The Old Real Key West

Letters to the Editor, 12/7/2004

A Conch laments Key West's demise

I, as so many other Conchs, have left Key West because the only thing valued there is money. No longer is there community, no longer is there faith, and, in particular, no longer is there environmental awareness.

I, over the years, have listened to transplants, who have risen to control the city, insult and demean Conchs as being uneducated, incestuous and of little value to the world. However, it was our values and creativity that created Key West, its lifestyle and environment that so many of you flocked to.

This is one of those highly critical letters to the editor that bemoans the loss of "Key West as it once was". As I've mentioned before, the phrase that always comes to mind is Thomas Wolfe's "You Can't Go Home Again". Things change. Money talks.

The writer is wrong in some of what he says. There is community, there is faith, and there is environmental awareness. Community, as everywhere else, is divided into separate "communities of shared interest", and those communities intersect with each other, sometimes positively and sometimes in conflict.
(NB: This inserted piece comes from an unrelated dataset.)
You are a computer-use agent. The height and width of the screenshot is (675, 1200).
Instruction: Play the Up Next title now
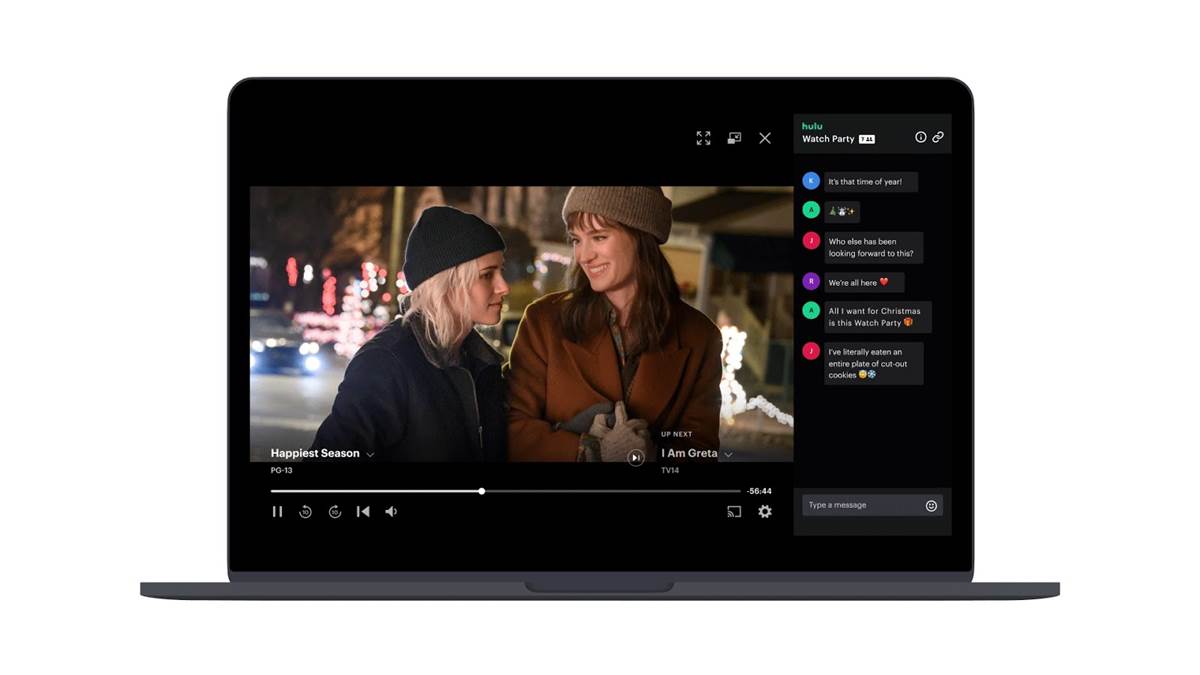635,457
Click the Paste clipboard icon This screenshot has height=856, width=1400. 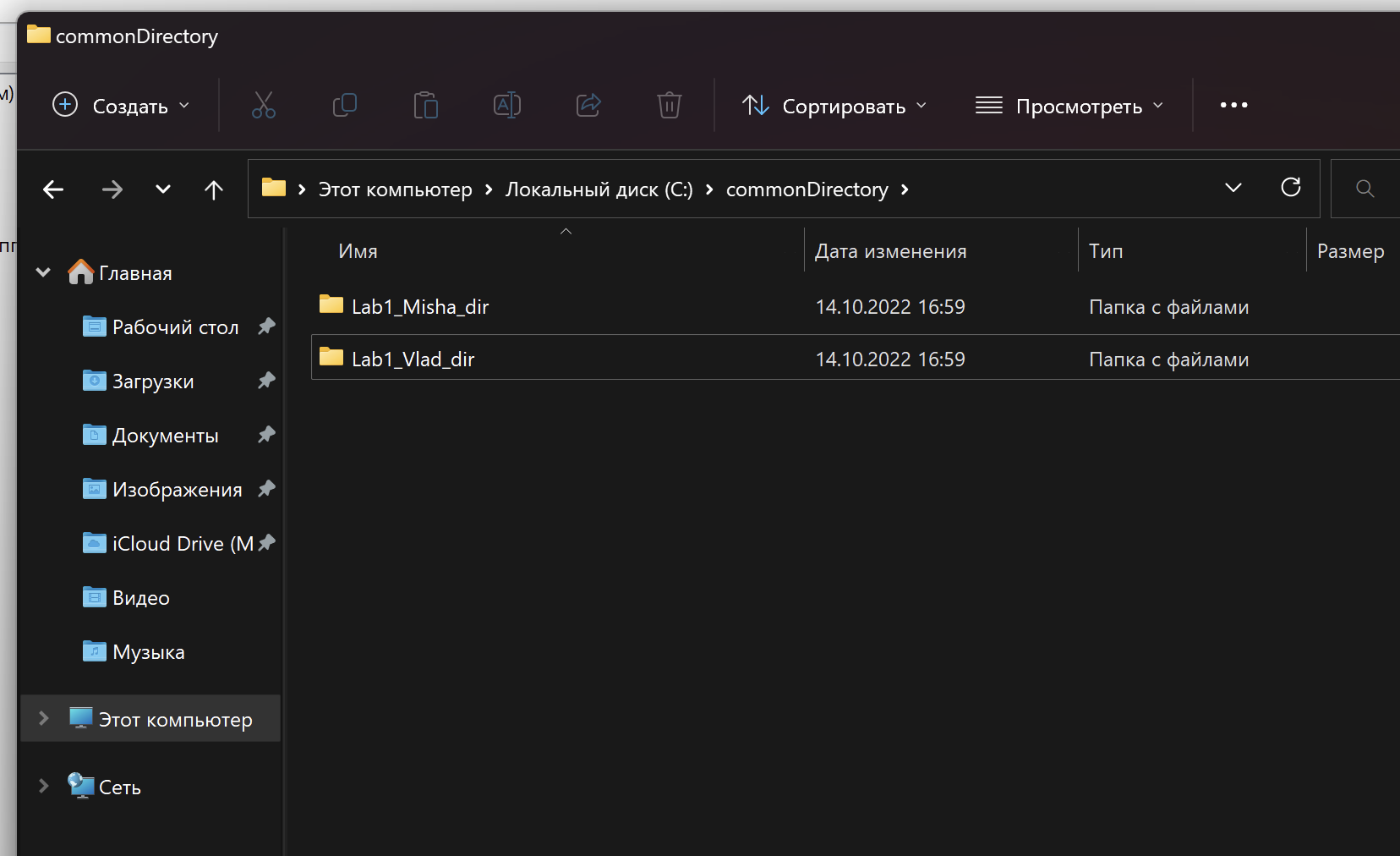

There are many communities of faith in Key West, represented by the many churches, synagogues, and other faith gatherings in the community. Many people demonstrate their environmental awareness and concern by supporting organizations like Reef Relief, Audubon Society, the Turtle Hospital in Marathon, and many similar organizations.

The writer is also correct in some of what he says. Money, particular tourist money, is a powerful force influencing what happens in Key West, and that sometimes overwhelms the community. Money is also the driving force behind residential development and conversion. Those are the things behind the efforts underway to either validate or redefine "the way things are". Too many fortunes, incomes, and salaries are tied up in providing goods and services to the millions of tourists who arrive here all the year round by land, air and sea. This community -- commercial landlords, business owners, and employees -- are all in favor of more, more, more tourists. From Mallory Square to to Margaritaville, it's the cruise ship tourists. In mid-Duval St., gay tourism is king (or is that queen?). Upper Duval is where the guest house and hotel tourists shop and 'recreate'.

It seems to me that the Conchs who have left Key West, for whatever reason, no longer have the vested interests to impose such judgments on those who elected to remain. It is for us who remain, whether transplants or Conchs, to see that Key West remains a community, doesn't turn into a total resort, Disney World South. We, some of us, are trying.